I was in the shower last night when one of the lightbulbs started flickering a bit. Nothing unusual, I thought. It’s probably just buring out. So when I heard a loud crack, I figured it was just an unusually loud lightbulb burnout. :rolleyes: Then I smelled something burning. That was just not normal. I jumped out of the shower, water going everywhere, and felt around for my glasses (I’m blind without them). I then saw that the lightbulb had broken, and the burning smell was a piece of it melting one of my makeup tubes. Little shards of glass were everywhere. I was really lucky that I had been in the shower at the time, and therefore protected from flying pieces of glass.
With very high powered bulbs such as car headlights and stage spotlights, it is important not to get any oils from your hand on the glass, because the oil heats at a different rate than the glass and causes a thermal imbalance. The thermal stress eventually cracks the bulb. With lower-quality bulbs it’s not as important, because they never get that hot; the glass is therefore of lower quality.

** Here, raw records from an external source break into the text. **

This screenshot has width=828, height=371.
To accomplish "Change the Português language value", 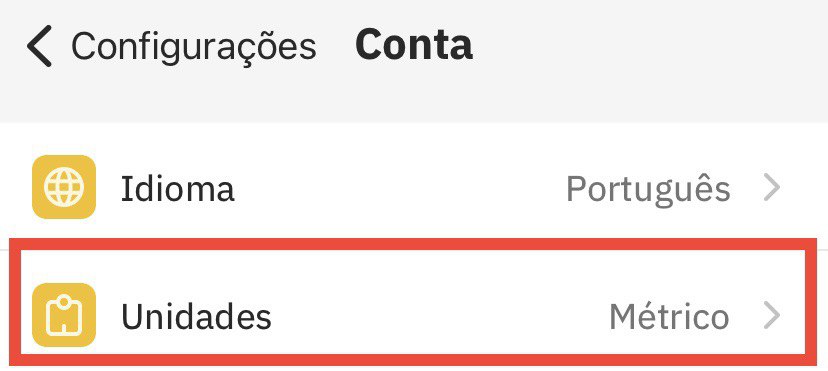I will (x=648, y=188).
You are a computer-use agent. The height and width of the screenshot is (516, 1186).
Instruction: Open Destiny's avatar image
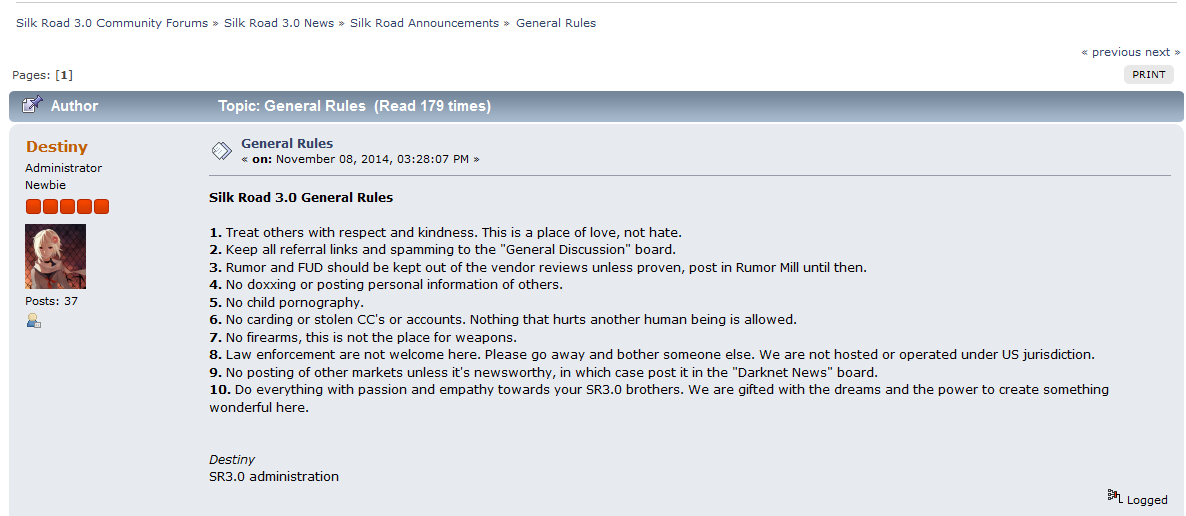[55, 256]
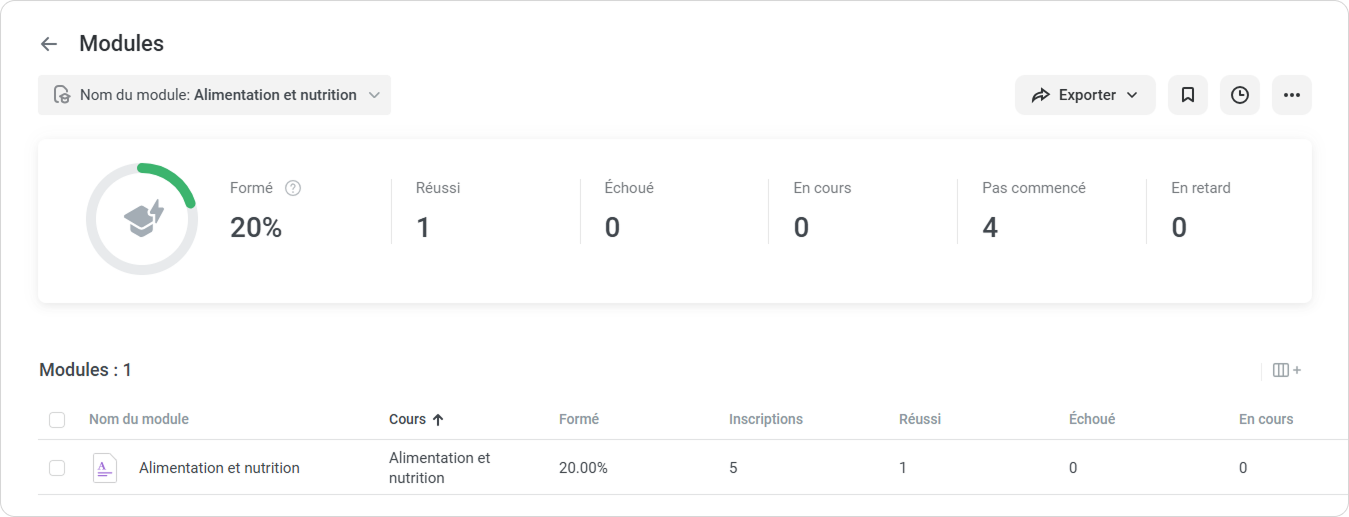The height and width of the screenshot is (517, 1349).
Task: Click the bookmark icon button
Action: 1188,95
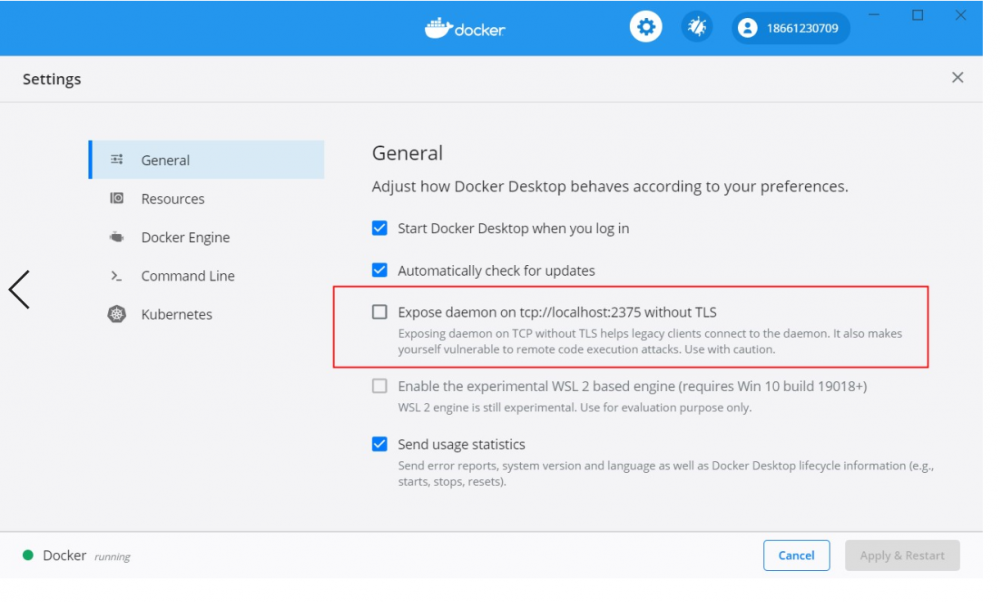Click the Resources icon in sidebar
The height and width of the screenshot is (602, 1000).
tap(117, 198)
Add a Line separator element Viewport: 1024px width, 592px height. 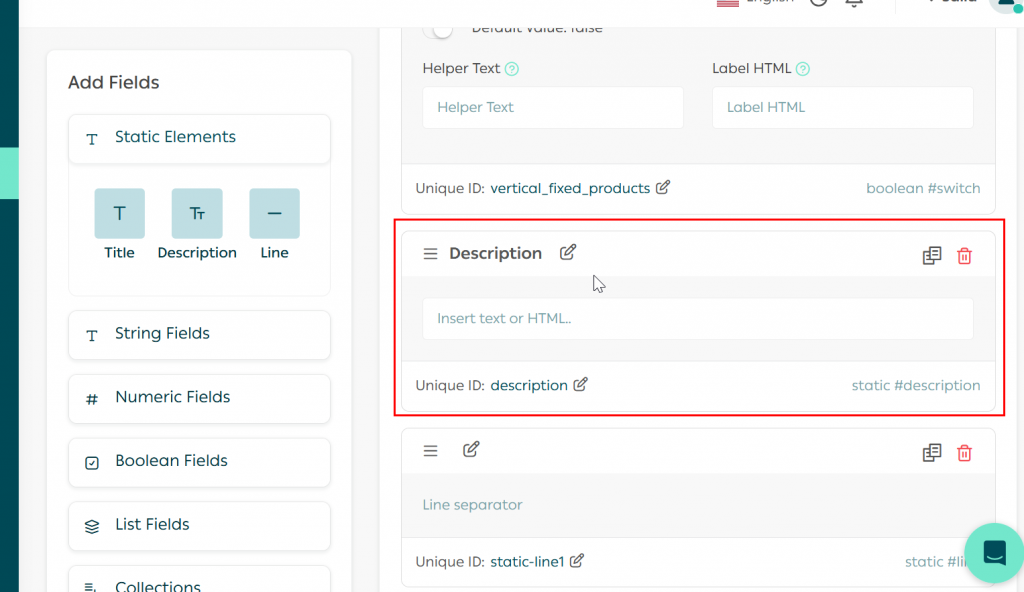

My guess is that the humidity from the shower (or other weird bulb mojo) caused a short of some sort, making the bulb much hotter than it is accustomed to being. If there were any oils on it (and/or because it was made of lower quality glass) the heat caused it to shatter from thermal stress.
So, the cheap answer to your question is “your bulb overheated, and that’s why it broke.” But other than some kind of humidity-induced short, I can’t think of what would cause the overheating. If you’re looking to get down to the root cause, keep looking. I’ll hand this over to someone who knows electricity.
My WAG is that a manufacturing defect (or careless handling) caused one particular spot on the glass bulb to be weaker than the rest of the bulb, so that over a period of time exposed to heat it finally got overstressed and cracked.
What you’re saying about the humidity causing the problem makes sense, but it’s not like this is the first time we’ve been showering while that lightbulb was on. Why would it happen now?